SFAS 144 is effective for financial statements issued for fiscal years beginning after December 15, 2001 and interim periods within those fiscal years. However, the provisions of SFAS 144 related to assets to be disposed of are effective for disposal activities initiated by an entitys commitment to a plan after the effective date or after the Statement are initially applied.
Note 2 Net Loss Per Share
The Company follows SFAS No. 128, Earnings Per Share, which requires a dual presentation of basic and diluted earnings per share on the face of the statements of operations. Basic and diluted net loss per share is computed based on the weighted average number of common shares outstanding. Common shares issuable upon the exercise of options are not included in the per share calculations since the effect of their inclusion would be antidilutive.
Note 3 Inventories
Inventories consisted of the following:
March 31, 2002 | December 31, 2001 | |||||||
Raw materials |
$ | 739,000 | $ | 768,000 | ||||
Work in process |
100,000 | 659,000 | ||||||
Finished product |
153,000 | 256,000 | ||||||
$ | 992,000 | $ | 1,683,000 | |||||
Inventories are stated net of reserves of $535,000 and $605,000 at March 31, 2002 and December 31, 2001, respectively.

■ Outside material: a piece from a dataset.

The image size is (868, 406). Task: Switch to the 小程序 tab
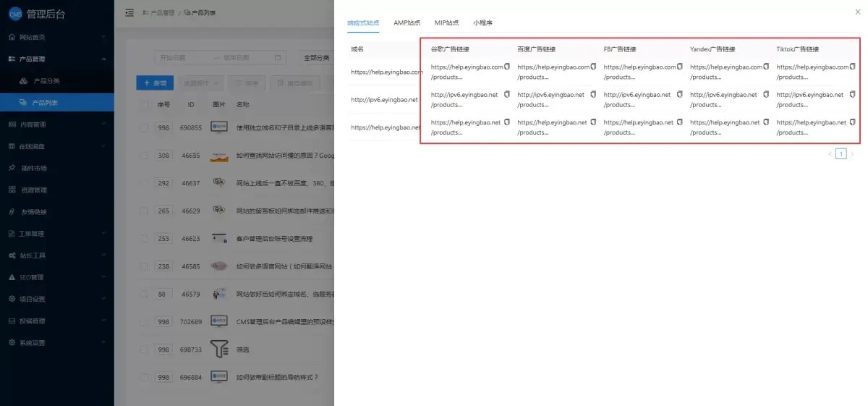(x=482, y=23)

Note 4 Stock Options and Warrants
On July 1, 2000, Financial Accounting Standards Board Interpretation No. 44, Accounting for Certain Transactions involving Stock Compensation, an interpretation of APB Opinion No. 25 (FIN 44) was adopted by the Company.
5
FIN 44 requires that stock options that have been modified to reduce their exercise price be subject to variable accounting. The Company accounts for employee stock options under APB Opinion No. 25 and non-employee stock options under Statement of Financial Accounting Standards No. 123, Accounting for Stock Based Compensation (FAS 123).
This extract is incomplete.